Le rugby est- il baroque ?

Entendu sur RADIO FMC où Bruno Queysanne, professeur d’architecture, historien de l’espace architectural et Alain Daziron, responsable de la Maison de la Culture de Larrazet (82) échangeaient sur une intuition : Les territoires du baroque, de la langue d’oc et du rugby ne se recoupent-ils pas ?

Si oui est-ce un hasard ou y-a-t-il entre ces différentes expériences humaines une homologie structurale plus ou moins cachée ? Ne partagent-elles pas toutes les trois une certaine ambiguïté de leur définition ? C’est sûr pour l’expérience baroque, mais qu’en est-il des deux autres ? Essayons quelques arguments.

Le nom du territoire du rugby n’est-il pas l’ovalie ? Le ballon de rugby est comme la transformation d’une sphère (foot-ball, basket-ball) en une sphère ovoïde dont la coupe selon le grand axe est une forme ovale ! Or cette métamorphose du cercle en ovale est un trait distinctif de l’architecture baroque par rapport à l’architecture classique. En témoigne deux bâtiments amblématiques du baroque : à Rome, Saint Charles aux Quatres Fontaines de Boromini et à Marseille, la Chapelle de la Vieille Charité de Puget. L’extrados de la coupole de Puget est comme un demi ballon de rugby !

Descarte lui-même, dans son discours sur la Dioptrique, dit que le cercle est mieux représenté par l’ellipse que par le cercle… qui n’est perçu comme tel que dans des conditions très particulières d’un axe de vision précisément orthoganal au plan du cercle. De même pour le carré, mieux réprésenté par un trapèze (cf le Capitole de Michel Ange à Rome et la place Nationale de Montauban). Par là il dénonce son appartenance au monde baroque.

Le baroque se nourrit de paradoxes, de contradictions… un poème de Duperron (1) :

« A l’amour, Je veux bâtir un temple à l’inconstence, De plumes molles en sera l’édifice, En l’air fondé sur les ailes du vent. »

Ce que je retiens du jeu du rugby : – il va de l’avant en passant la balle vers l’arrière.- les avants défendent, les arrières attaquent (le contraire du foot-ball qui suit une logique classique et redondante, les avants attaquent, les arrières défendent).

– le ballon ovoïde fonctionne selon un principe d’incertitude : sa forme contredit la prise ferme, il échappe, glisse, fuit. Sa retombée sur le sol nourrit des rebonds aux trajectoires aléatoires, imprévisibles à la différence des sphères du foot-ball, du basket-balla, du tennis, dont on se plaint de la moindre irrégularité du sol de réception qui fausse la trajectoire attendue et produit des rebonds imprévisibles. Les rebonds du ballon de rugby et les mathématiques de l’aléatoire de LIEBNIZ ! (2)

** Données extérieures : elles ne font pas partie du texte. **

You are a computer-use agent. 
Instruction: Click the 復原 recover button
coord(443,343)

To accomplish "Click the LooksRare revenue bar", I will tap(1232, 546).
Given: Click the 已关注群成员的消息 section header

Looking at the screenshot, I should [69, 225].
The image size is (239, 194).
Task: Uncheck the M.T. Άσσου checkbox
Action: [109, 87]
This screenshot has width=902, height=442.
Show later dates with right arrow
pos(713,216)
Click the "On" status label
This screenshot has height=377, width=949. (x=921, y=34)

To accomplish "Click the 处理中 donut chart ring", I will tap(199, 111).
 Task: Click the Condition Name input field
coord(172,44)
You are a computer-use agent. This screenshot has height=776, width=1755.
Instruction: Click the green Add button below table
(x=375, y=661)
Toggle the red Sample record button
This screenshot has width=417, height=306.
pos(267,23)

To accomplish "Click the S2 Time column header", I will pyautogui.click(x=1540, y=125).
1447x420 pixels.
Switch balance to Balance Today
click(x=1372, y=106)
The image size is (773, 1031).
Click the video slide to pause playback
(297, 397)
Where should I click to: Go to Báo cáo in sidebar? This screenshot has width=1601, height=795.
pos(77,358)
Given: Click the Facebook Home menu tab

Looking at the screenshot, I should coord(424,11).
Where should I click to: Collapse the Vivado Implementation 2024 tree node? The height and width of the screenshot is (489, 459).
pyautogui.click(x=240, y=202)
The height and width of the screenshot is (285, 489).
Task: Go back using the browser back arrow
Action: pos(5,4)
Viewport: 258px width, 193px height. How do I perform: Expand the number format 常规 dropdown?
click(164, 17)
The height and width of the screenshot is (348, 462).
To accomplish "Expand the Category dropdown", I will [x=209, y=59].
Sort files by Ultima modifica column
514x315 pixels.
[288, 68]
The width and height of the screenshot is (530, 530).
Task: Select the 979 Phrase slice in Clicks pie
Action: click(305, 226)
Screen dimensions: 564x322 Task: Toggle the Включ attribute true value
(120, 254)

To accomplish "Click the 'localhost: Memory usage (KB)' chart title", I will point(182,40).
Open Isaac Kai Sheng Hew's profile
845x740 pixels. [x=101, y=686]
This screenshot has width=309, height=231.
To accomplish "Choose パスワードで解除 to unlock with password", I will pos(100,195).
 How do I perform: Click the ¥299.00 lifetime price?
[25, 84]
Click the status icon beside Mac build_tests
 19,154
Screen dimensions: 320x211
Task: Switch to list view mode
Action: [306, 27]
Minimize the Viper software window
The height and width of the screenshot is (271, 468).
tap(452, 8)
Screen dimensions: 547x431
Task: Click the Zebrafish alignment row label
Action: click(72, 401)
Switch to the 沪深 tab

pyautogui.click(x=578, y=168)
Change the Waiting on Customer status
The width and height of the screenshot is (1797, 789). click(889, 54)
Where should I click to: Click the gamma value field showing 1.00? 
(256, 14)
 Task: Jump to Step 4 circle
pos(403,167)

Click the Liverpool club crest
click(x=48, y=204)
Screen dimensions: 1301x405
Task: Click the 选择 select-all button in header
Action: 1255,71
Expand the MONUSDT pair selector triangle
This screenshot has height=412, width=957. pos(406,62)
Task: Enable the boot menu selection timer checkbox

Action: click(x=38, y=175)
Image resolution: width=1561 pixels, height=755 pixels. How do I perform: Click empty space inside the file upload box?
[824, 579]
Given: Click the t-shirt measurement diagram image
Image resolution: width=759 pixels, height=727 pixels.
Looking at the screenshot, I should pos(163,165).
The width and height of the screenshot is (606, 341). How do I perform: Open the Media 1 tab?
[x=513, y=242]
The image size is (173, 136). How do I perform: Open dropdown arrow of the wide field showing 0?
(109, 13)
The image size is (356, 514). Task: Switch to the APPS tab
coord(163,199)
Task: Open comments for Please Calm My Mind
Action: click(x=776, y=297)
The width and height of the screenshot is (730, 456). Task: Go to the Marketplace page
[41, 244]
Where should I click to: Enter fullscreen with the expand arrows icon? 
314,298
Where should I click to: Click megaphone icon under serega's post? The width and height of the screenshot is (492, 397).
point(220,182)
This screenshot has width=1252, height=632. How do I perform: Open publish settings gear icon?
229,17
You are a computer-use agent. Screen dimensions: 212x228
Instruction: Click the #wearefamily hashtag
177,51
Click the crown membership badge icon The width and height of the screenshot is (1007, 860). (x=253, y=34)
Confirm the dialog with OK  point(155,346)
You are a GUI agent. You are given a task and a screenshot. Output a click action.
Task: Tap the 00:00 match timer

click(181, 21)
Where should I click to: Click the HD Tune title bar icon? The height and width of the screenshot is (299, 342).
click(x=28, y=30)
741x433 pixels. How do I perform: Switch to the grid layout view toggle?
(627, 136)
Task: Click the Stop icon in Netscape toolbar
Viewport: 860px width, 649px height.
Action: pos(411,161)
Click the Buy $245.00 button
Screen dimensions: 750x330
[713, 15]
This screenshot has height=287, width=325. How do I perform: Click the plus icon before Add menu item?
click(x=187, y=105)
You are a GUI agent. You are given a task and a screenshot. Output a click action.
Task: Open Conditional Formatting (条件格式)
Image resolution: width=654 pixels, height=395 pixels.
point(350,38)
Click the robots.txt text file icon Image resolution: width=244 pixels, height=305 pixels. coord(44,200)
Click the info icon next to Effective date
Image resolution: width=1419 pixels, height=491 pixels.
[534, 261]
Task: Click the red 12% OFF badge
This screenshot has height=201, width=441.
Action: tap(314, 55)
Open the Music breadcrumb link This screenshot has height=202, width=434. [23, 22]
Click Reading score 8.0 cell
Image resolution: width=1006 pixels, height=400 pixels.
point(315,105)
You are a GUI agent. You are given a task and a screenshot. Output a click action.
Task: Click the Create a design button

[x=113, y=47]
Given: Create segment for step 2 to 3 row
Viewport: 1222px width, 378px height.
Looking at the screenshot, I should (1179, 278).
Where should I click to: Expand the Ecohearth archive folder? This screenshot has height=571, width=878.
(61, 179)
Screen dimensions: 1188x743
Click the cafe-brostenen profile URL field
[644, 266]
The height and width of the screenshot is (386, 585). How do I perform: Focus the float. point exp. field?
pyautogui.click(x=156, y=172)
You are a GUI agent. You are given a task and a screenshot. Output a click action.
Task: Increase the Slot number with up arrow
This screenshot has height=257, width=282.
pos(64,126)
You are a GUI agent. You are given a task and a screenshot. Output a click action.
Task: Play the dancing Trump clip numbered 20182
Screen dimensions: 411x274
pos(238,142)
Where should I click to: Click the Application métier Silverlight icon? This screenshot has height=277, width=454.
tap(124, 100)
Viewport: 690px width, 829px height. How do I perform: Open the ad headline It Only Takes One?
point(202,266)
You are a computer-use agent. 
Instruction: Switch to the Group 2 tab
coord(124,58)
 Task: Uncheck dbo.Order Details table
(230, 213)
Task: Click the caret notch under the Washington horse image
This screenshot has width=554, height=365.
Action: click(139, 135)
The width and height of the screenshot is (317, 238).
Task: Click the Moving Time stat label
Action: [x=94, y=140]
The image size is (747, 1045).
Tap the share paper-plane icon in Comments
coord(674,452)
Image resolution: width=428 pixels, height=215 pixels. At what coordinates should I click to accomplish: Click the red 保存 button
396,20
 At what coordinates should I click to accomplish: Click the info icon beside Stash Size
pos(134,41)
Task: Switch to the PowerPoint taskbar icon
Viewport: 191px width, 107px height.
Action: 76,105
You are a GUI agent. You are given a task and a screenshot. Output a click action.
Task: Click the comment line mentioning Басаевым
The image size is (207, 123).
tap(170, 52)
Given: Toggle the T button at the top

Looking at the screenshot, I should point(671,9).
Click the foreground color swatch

On dit du baroque qu’il est l’art du mouvement. Oui mais sculptures et achitectures ne sont pas mobiles. C’est donc un art du mouvement contenu, retenu, un mouvement immobile ! Comme si l’œuvre  bâtie ne ne donnait qu’un instant de la notion de mouvement des forces en tension dans le bâtiment ; la lutte contre la force de gravité, étant saisie en un arrêt toujours prêt à se rompre, juste avant la rupture. Les formes en tension : la résultante des forces n’établit pas un équilibre stable mais un équilibre toujours menacé. N’est-ce pas le principe du rugby que ce mouvement de masses considérables retenu avant le choc explosif. Du moins le « rugby de village » à l’opposé du spectacle de la violence déchaînée et non contenue du « rugby spectacle ».

Quand à la langue d’oc, dans ce concert de formes aux mouvements paradoxaux, je n’en puis rien dire. Reste une certaine complicité territoriale et géographique à expliquer, à dé-ployer, dé-plier ! (cf le pli et le baroque de DELEUZE). (3)

 (1) Jacques Davy du Perron (1556-1618)

(2) Gottfried Wilhelm Leibniz (1646-1716) 

(3) Gilles Deleuse (1925-1995)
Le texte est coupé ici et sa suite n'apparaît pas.